(GOAL OF THE EXERCISE) The records need to be set down again exactly as they appear.
#### DATASET RECORDS ####
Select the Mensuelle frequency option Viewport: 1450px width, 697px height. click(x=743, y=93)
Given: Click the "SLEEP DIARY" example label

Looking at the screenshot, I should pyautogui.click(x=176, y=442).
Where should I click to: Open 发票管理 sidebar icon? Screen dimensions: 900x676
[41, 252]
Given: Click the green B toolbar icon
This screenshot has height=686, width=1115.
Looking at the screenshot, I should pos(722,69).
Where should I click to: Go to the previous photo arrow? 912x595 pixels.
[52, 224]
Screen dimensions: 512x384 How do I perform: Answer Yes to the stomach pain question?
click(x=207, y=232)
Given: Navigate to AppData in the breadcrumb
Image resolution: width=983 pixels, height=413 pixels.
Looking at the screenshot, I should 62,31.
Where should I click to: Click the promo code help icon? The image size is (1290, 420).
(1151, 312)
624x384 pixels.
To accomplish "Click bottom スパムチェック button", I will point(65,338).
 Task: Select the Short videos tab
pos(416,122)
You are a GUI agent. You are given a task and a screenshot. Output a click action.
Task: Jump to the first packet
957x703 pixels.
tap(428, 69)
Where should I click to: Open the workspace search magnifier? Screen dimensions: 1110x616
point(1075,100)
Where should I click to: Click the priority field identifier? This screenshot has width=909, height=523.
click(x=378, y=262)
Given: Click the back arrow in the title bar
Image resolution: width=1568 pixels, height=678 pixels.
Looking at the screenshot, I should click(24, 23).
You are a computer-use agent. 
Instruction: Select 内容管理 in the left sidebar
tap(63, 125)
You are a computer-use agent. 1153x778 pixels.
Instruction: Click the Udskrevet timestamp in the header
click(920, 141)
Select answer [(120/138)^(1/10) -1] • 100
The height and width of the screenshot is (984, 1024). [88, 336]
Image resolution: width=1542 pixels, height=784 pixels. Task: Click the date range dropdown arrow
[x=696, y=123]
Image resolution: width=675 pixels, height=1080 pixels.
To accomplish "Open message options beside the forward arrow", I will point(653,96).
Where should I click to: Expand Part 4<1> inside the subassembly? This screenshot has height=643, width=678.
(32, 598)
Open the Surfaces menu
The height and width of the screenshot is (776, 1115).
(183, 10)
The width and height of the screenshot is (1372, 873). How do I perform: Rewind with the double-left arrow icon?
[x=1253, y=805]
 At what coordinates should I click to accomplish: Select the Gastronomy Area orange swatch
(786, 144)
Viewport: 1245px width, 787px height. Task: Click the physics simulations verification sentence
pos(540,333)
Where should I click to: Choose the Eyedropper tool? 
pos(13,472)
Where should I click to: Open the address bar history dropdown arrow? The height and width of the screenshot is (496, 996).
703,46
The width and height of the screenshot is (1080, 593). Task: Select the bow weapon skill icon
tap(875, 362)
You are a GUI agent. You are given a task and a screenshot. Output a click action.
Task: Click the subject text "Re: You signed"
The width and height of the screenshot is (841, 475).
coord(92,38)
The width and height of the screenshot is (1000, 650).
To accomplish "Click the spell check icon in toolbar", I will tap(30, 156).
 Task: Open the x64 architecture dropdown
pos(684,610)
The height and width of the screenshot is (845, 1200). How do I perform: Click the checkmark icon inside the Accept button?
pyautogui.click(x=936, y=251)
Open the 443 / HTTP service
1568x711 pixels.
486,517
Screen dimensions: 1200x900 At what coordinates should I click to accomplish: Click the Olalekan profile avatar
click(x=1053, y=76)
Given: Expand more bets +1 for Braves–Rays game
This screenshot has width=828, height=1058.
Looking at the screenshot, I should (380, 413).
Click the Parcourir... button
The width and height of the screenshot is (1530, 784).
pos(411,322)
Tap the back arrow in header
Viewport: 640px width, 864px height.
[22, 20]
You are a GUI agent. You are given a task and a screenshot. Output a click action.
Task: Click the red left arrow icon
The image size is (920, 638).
####
(OUTPUT FOR THIS TASK)
Select the Mensuelle frequency option Viewport: 1450px width, 697px height. click(x=743, y=93)
Given: Click the "SLEEP DIARY" example label

Looking at the screenshot, I should pyautogui.click(x=176, y=442).
Where should I click to: Open 发票管理 sidebar icon? Screen dimensions: 900x676
[41, 252]
Given: Click the green B toolbar icon
This screenshot has height=686, width=1115.
Looking at the screenshot, I should pos(722,69).
Where should I click to: Go to the previous photo arrow? 912x595 pixels.
[52, 224]
Screen dimensions: 512x384 How do I perform: Answer Yes to the stomach pain question?
click(x=207, y=232)
Given: Navigate to AppData in the breadcrumb
Image resolution: width=983 pixels, height=413 pixels.
Looking at the screenshot, I should 62,31.
Where should I click to: Click the promo code help icon? The image size is (1290, 420).
(1151, 312)
624x384 pixels.
To accomplish "Click bottom スパムチェック button", I will point(65,338).
 Task: Select the Short videos tab
pos(416,122)
You are a GUI agent. You are given a task and a screenshot. Output a click action.
Task: Jump to the first packet
957x703 pixels.
tap(428, 69)
Where should I click to: Open the workspace search magnifier? Screen dimensions: 1110x616
point(1075,100)
Where should I click to: Click the priority field identifier? This screenshot has width=909, height=523.
click(x=378, y=262)
Given: Click the back arrow in the title bar
Image resolution: width=1568 pixels, height=678 pixels.
Looking at the screenshot, I should click(24, 23).
You are a computer-use agent. 
Instruction: Select 内容管理 in the left sidebar
tap(63, 125)
You are a computer-use agent. 1153x778 pixels.
Instruction: Click the Udskrevet timestamp in the header
click(920, 141)
Select answer [(120/138)^(1/10) -1] • 100
The height and width of the screenshot is (984, 1024). [88, 336]
Image resolution: width=1542 pixels, height=784 pixels. Task: Click the date range dropdown arrow
[x=696, y=123]
Image resolution: width=675 pixels, height=1080 pixels.
To accomplish "Open message options beside the forward arrow", I will point(653,96).
Where should I click to: Expand Part 4<1> inside the subassembly? This screenshot has height=643, width=678.
(32, 598)
Open the Surfaces menu
The height and width of the screenshot is (776, 1115).
(183, 10)
The width and height of the screenshot is (1372, 873). How do I perform: Rewind with the double-left arrow icon?
[x=1253, y=805]
 At what coordinates should I click to accomplish: Select the Gastronomy Area orange swatch
(786, 144)
Viewport: 1245px width, 787px height. Task: Click the physics simulations verification sentence
pos(540,333)
Where should I click to: Choose the Eyedropper tool? 
pos(13,472)
Where should I click to: Open the address bar history dropdown arrow? The height and width of the screenshot is (496, 996).
703,46
The width and height of the screenshot is (1080, 593). Task: Select the bow weapon skill icon
tap(875, 362)
You are a GUI agent. You are given a task and a screenshot. Output a click action.
Task: Click the subject text "Re: You signed"
The width and height of the screenshot is (841, 475).
coord(92,38)
The width and height of the screenshot is (1000, 650).
To accomplish "Click the spell check icon in toolbar", I will tap(30, 156).
 Task: Open the x64 architecture dropdown
pos(684,610)
The height and width of the screenshot is (845, 1200). How do I perform: Click the checkmark icon inside the Accept button?
pyautogui.click(x=936, y=251)
Open the 443 / HTTP service
1568x711 pixels.
486,517
Screen dimensions: 1200x900 At what coordinates should I click to accomplish: Click the Olalekan profile avatar
click(x=1053, y=76)
Given: Expand more bets +1 for Braves–Rays game
This screenshot has width=828, height=1058.
Looking at the screenshot, I should (380, 413).
Click the Parcourir... button
The width and height of the screenshot is (1530, 784).
pos(411,322)
Tap the back arrow in header
Viewport: 640px width, 864px height.
[22, 20]
You are a GUI agent. You are given a task and a screenshot. Output a click action.
Task: Click the red left arrow icon
The image size is (920, 638).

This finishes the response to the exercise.